CDS 6324 - Data Visualization

Lecture 8: Interactive Visualization (Animation & Motion)

1. Why Use Motion & Animation?

Motion and animation are used to encode information, direct attention, explain transitions, and increase engagement.
🧠 Animation = Attention + Transition + Engagement

2. Motion Perception

Motion perception refers to how humans detect and interpret movement.
Humans can typically track only about 4–6 moving objects simultaneously.
Exam Keyword:
Multiple Object Tracking

3. Principle of Common Fate

Objects moving in the same direction and speed are perceived as belonging to the same group.
A collection of dots moving together is naturally interpreted as one object or cluster.
🧠 Same Motion → Same Group

4. Biological Motion

Humans can recognize motion patterns even from a few moving points.
Johansson (1973) attached lights to human joints. Observers immediately recognized a walking person despite seeing only moving dots.
Motion alone can communicate structure and identity.

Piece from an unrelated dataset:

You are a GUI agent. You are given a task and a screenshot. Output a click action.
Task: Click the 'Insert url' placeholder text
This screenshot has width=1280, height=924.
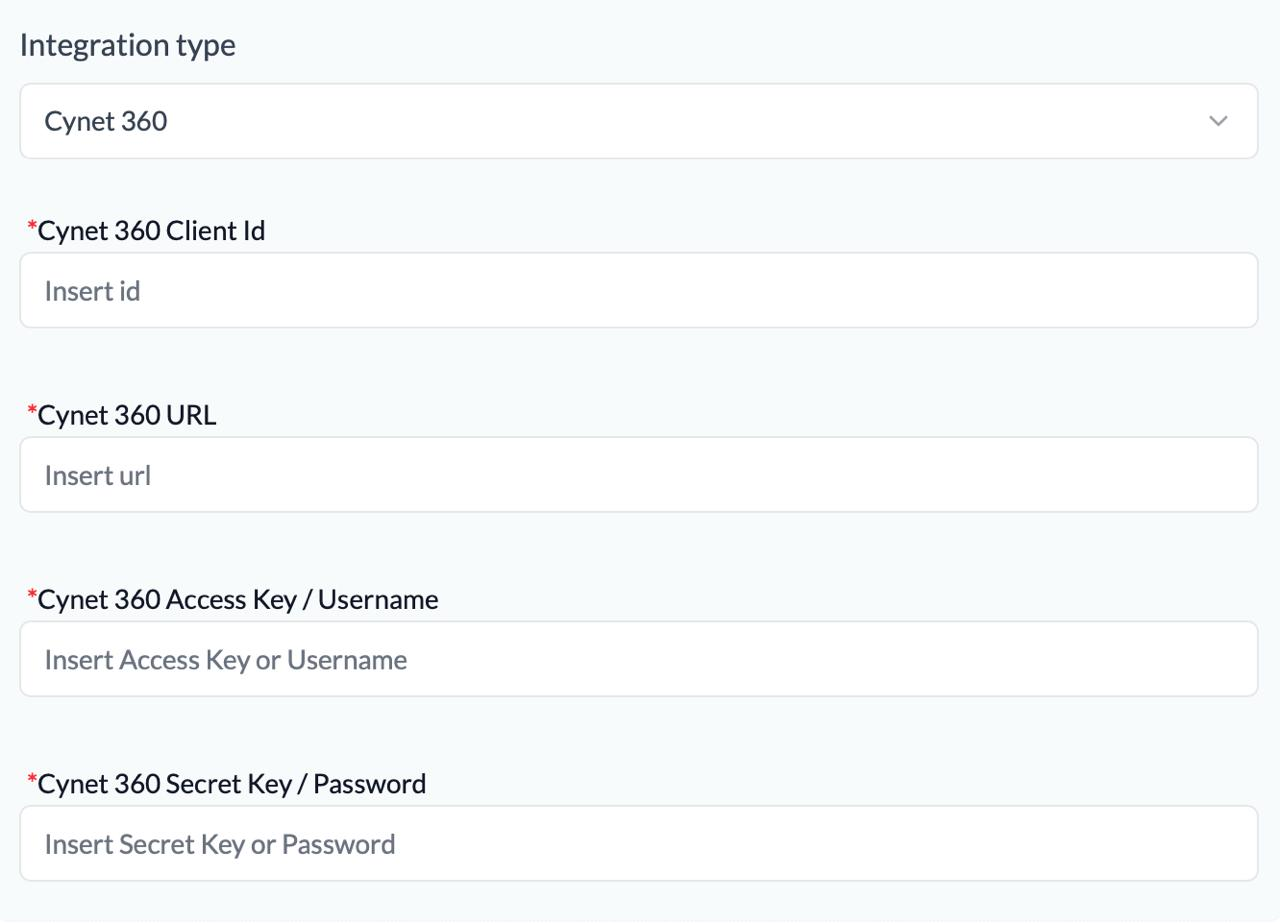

5. Motion Shows Transitions

Animation helps viewers understand how one state changes into another.
Potential Issues:
Too fast → confusion
Too slow → boredom
Too many moving objects → overload

6. Constructing Narratives

Humans naturally create stories from moving objects.
In the Heider-Simmel experiment (1944), participants watched moving shapes. Most viewers interpreted them as characters with intentions and emotions.
Motion can imply goals, relationships and storytelling.

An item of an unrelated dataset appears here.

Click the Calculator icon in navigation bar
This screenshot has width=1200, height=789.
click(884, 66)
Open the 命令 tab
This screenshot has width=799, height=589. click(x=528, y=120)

7. Perception of Causality

Certain motion patterns create the impression that one object causes another object to move.
Effect Description
Launching Effect One object appears to hit another object
Entraining Effect One object appears to carry another object

8. What is Animation?

Animation is the act of bringing visual elements to life through movement.
Characteristic Benefit
Attention Draws viewer focus
Object Constancy Preserves identity during changes
Causality Suggests relationships
Engagement Makes visualization more interesting

9. Principles of Animation

Tversky (2002) proposed two key principles for effective animation.
Principle Meaning
Congruence Animation should match the intended message
Apprehension Animation should be easy to perceive and understand
🧠 Congruence = Correct Meaning
Apprehension = Easy Understanding

10. Three Uses of Animation

Use Purpose
Animation as Narrative Tells a story
Animation as Encoding Represents data values
Animation as Transition Shows changes between states
Exam Favorite:
Narrative, Encoding, Transition

11. Taxonomy of Transitions

Different types of animated transitions help users understand changes.
  1. Transformation of View
  2. Change of Representation
  3. Transformation of Surface
  4. Timestep
  5. Change of Data Structure
  6. Reordering
  7. Filtering

12. 10 Principles of Animated Transitions

Congruence Principles

  1. Respect semantic correspondence
  2. Avoid ambiguity
  3. Maintain valid graphics during transition
  4. Maintain valid mappings across graphics

Apprehension Principles

  1. Group similar transitions
  2. Minimize occlusion
  3. Maximize predictability
  4. Use simple transitions
  5. Stage complex transitions
  6. Make transitions as long as needed, but not longer

13. Animation in Statistical Charts

IBM Design recommends animations should be:
🧠 UEICC
Understandable → Essential → Impactful → Consistent → Contextual

14. Does Animation Help?

Benefits Risks
Direct attention Can distract viewers
Track changes May imply false relationships
Show cause and effect May imply false causality
Increase engagement May become chart junk
Preserve object constancy Too fast or too slow hurts understanding
Key Exam Idea:
Animation is useful only when it improves understanding. Decorative animation becomes chart junk.

15. Final Exam Summary

Most Important Points

  • Motion: Directs attention and explains change.
  • Common Fate: Objects moving together are grouped together.
  • Animation Principles: Congruence and Apprehension.
  • Three Uses: Narrative, Encoding, Transition.
  • Transition Types: View, Representation, Surface, Time, Structure, Reordering, Filtering.
  • 10 Principles: Ensure animations remain understandable.
  • Animation Tradeoff: Can improve understanding or become chart junk.